Write out every line of the records below word for word, but leave the pictures out.

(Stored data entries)
━━━━
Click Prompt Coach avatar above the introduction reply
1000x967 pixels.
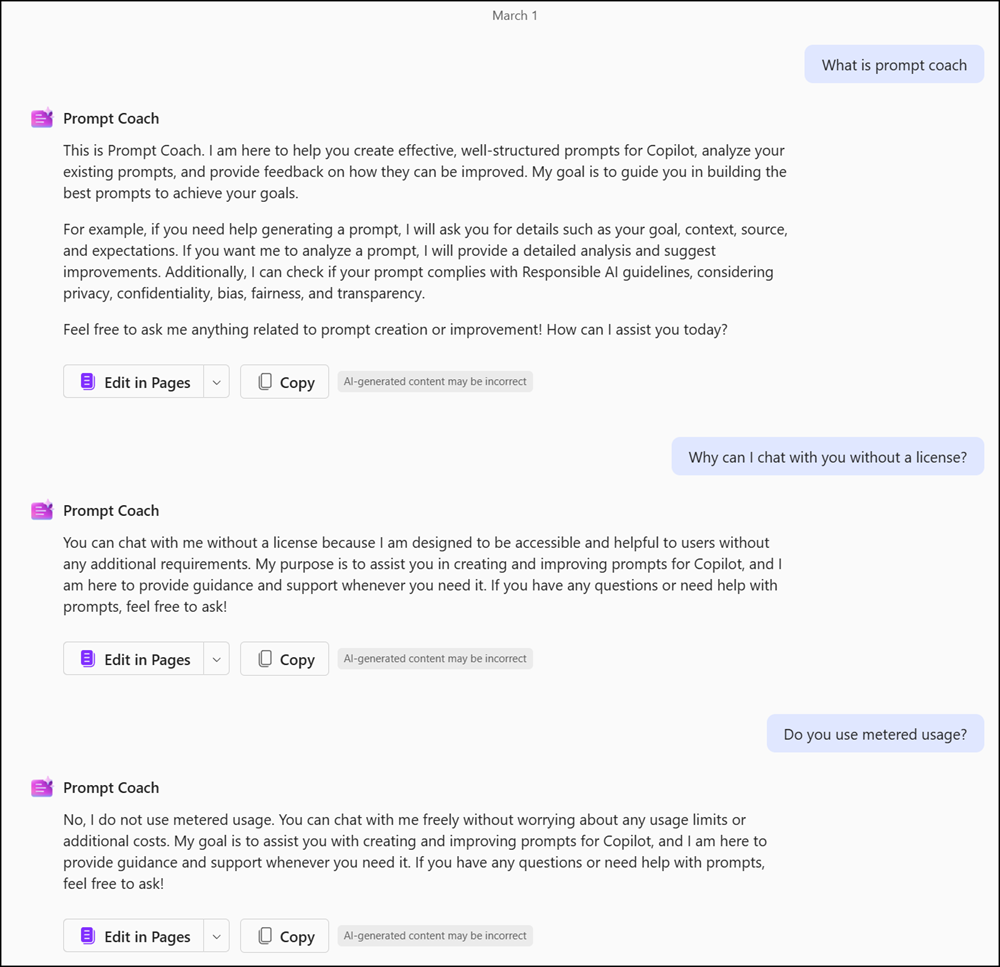42,119
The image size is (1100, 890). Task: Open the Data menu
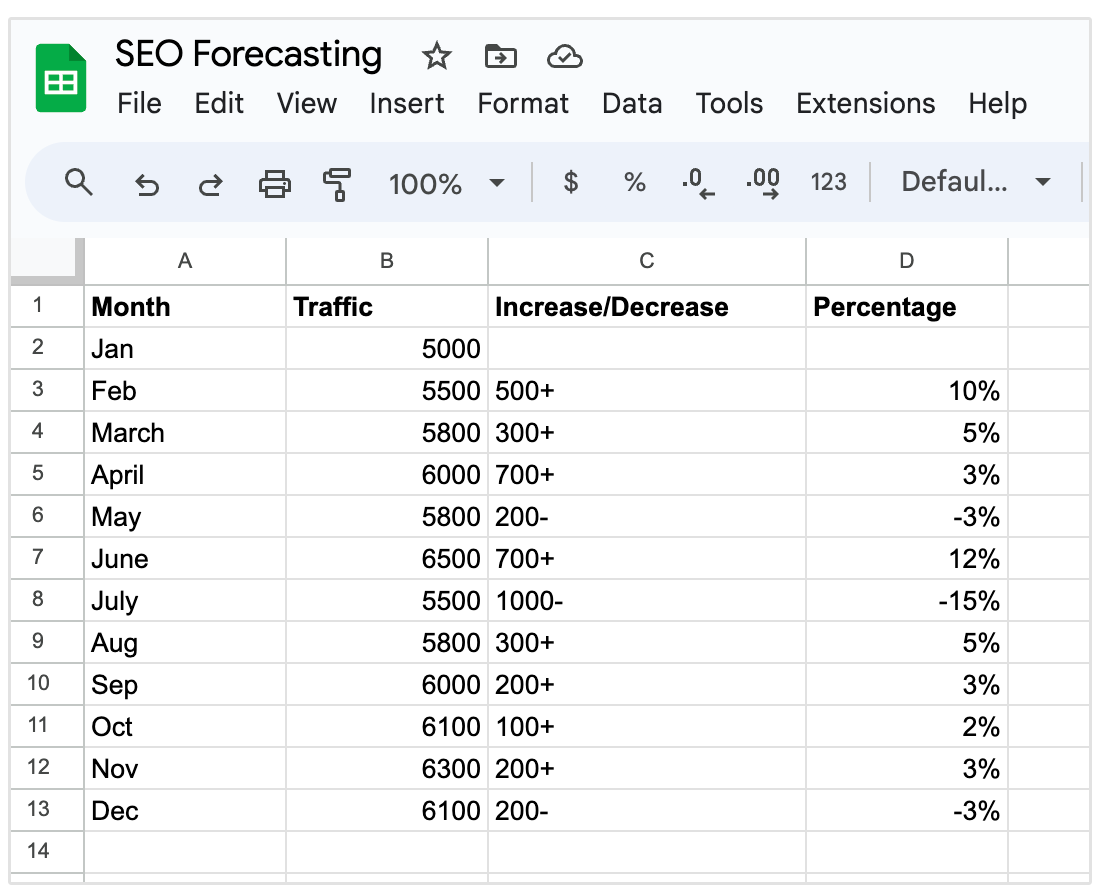pyautogui.click(x=631, y=104)
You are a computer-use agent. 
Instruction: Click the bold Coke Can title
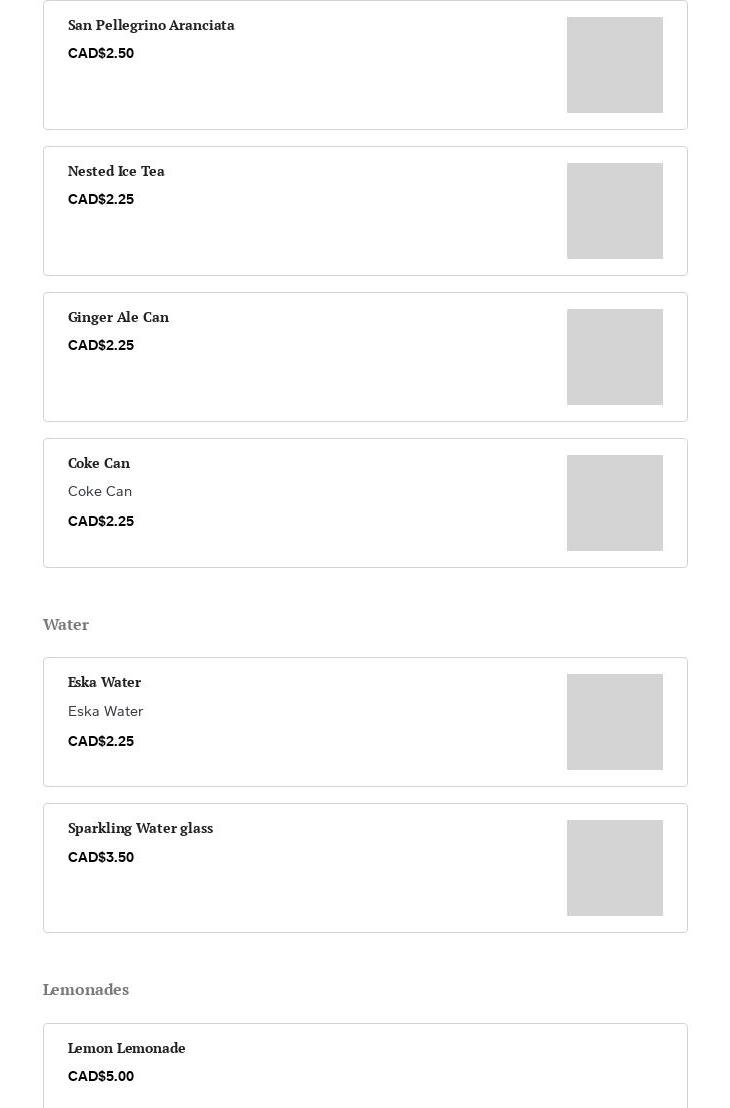(x=99, y=463)
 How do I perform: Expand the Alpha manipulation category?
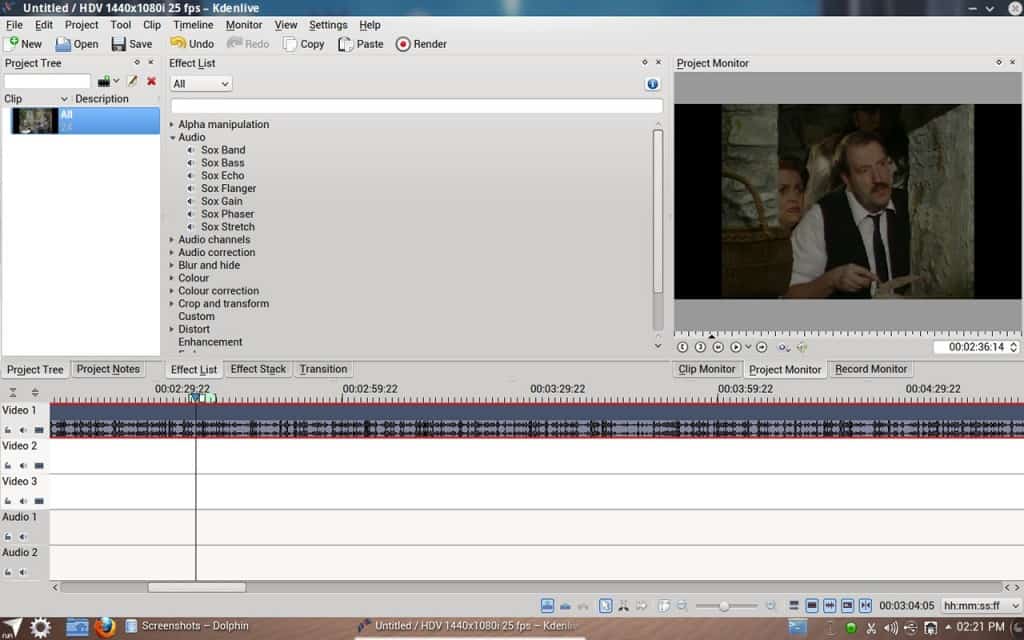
━━━━
▶ **ANSWER TO THIS EXERCISE**
Click Prompt Coach avatar above the introduction reply
1000x967 pixels.
42,119
The image size is (1100, 890). Task: Open the Data menu
pyautogui.click(x=631, y=104)
You are a computer-use agent. 
Instruction: Click the bold Coke Can title
(x=99, y=463)
 How do I perform: Expand the Alpha manipulation category?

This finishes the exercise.